> **What to do**:
Reproduce these rows line for line, without changing a single character.

> **Records to use**:
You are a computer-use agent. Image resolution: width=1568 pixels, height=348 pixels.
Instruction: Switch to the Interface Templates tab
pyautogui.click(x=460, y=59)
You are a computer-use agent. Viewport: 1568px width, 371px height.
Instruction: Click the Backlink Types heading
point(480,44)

> **Solution for this task**:
You are a computer-use agent. Image resolution: width=1568 pixels, height=348 pixels.
Instruction: Switch to the Interface Templates tab
pyautogui.click(x=460, y=59)
You are a computer-use agent. Viewport: 1568px width, 371px height.
Instruction: Click the Backlink Types heading
point(480,44)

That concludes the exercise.